INSTRUCTIONS FOR THE TASK:
Repeat the stretch of entries below from the line with "Focus the e-mail address input field" through the line with "Screen dimensions: 974x548". Include both ends and add nothing.

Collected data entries
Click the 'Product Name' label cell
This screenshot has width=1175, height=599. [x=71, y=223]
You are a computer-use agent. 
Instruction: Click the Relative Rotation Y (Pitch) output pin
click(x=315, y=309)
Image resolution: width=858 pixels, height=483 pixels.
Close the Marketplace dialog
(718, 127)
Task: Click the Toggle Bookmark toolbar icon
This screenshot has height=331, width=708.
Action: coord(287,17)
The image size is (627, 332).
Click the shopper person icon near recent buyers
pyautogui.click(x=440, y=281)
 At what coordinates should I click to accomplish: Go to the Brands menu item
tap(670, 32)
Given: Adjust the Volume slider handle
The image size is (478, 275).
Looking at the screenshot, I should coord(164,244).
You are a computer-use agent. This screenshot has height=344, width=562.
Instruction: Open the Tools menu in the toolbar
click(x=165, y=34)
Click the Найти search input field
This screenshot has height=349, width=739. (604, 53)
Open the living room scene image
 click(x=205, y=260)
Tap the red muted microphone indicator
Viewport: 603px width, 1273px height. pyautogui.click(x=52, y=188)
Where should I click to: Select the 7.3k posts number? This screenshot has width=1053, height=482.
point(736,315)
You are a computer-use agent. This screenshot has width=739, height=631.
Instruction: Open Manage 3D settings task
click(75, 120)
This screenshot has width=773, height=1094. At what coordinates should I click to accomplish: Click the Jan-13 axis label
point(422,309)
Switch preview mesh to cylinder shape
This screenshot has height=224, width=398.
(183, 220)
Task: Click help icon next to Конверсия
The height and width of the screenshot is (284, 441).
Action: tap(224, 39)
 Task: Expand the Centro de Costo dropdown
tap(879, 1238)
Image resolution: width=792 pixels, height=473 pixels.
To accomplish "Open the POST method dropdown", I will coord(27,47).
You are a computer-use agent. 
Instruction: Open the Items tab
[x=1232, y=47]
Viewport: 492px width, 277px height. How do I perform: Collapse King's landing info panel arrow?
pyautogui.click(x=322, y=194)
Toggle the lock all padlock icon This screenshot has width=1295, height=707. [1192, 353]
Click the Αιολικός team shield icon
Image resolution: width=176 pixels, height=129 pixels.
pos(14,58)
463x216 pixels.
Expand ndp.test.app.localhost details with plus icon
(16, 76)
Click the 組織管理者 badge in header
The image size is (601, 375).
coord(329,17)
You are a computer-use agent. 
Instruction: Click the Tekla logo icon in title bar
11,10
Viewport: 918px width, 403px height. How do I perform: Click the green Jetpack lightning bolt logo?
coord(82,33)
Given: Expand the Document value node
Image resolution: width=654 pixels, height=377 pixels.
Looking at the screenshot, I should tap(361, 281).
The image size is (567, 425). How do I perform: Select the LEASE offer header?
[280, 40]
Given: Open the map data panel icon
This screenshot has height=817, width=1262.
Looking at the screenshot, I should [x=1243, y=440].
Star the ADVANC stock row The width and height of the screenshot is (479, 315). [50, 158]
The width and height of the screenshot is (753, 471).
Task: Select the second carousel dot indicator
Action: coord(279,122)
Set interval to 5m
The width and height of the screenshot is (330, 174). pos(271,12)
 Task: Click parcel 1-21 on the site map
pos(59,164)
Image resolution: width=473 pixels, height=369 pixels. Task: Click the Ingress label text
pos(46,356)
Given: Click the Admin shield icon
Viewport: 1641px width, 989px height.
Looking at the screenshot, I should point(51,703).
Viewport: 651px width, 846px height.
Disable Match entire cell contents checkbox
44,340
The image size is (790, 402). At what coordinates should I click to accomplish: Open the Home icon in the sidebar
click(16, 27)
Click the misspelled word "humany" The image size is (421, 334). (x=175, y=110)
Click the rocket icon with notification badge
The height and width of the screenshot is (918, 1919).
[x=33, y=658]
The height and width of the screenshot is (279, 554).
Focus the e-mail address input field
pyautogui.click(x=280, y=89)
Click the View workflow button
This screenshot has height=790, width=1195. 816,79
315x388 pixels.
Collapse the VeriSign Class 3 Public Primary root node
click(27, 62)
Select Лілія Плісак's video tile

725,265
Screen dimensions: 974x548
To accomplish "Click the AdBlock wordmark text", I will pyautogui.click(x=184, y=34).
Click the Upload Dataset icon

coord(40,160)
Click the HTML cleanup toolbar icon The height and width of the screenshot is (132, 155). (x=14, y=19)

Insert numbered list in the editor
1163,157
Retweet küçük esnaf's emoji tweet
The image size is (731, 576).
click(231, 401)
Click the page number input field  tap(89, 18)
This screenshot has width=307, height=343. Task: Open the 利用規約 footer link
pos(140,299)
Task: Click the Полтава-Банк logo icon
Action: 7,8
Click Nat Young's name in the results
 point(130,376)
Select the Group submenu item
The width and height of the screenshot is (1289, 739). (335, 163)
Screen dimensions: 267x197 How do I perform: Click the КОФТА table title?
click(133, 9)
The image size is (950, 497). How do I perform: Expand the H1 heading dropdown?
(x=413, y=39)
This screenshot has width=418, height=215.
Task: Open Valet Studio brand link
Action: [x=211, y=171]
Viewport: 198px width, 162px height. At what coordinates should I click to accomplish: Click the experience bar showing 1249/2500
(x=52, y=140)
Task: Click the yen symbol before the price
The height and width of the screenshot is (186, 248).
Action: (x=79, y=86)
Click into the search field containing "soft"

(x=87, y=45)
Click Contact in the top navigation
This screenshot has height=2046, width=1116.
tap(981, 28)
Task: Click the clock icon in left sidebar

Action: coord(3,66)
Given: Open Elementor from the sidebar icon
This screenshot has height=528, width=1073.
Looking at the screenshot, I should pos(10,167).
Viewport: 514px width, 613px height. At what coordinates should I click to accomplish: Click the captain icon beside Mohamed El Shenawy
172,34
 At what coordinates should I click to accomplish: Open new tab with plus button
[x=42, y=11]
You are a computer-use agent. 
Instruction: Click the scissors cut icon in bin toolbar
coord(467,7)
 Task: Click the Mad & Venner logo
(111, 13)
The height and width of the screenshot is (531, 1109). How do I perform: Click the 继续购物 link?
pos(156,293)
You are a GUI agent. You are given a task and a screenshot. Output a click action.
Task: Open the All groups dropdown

WRITTEN ANSWER:
Focus the e-mail address input field
pyautogui.click(x=280, y=89)
Click the View workflow button
This screenshot has height=790, width=1195. 816,79
315x388 pixels.
Collapse the VeriSign Class 3 Public Primary root node
click(27, 62)
Select Лілія Плісак's video tile

725,265
Screen dimensions: 974x548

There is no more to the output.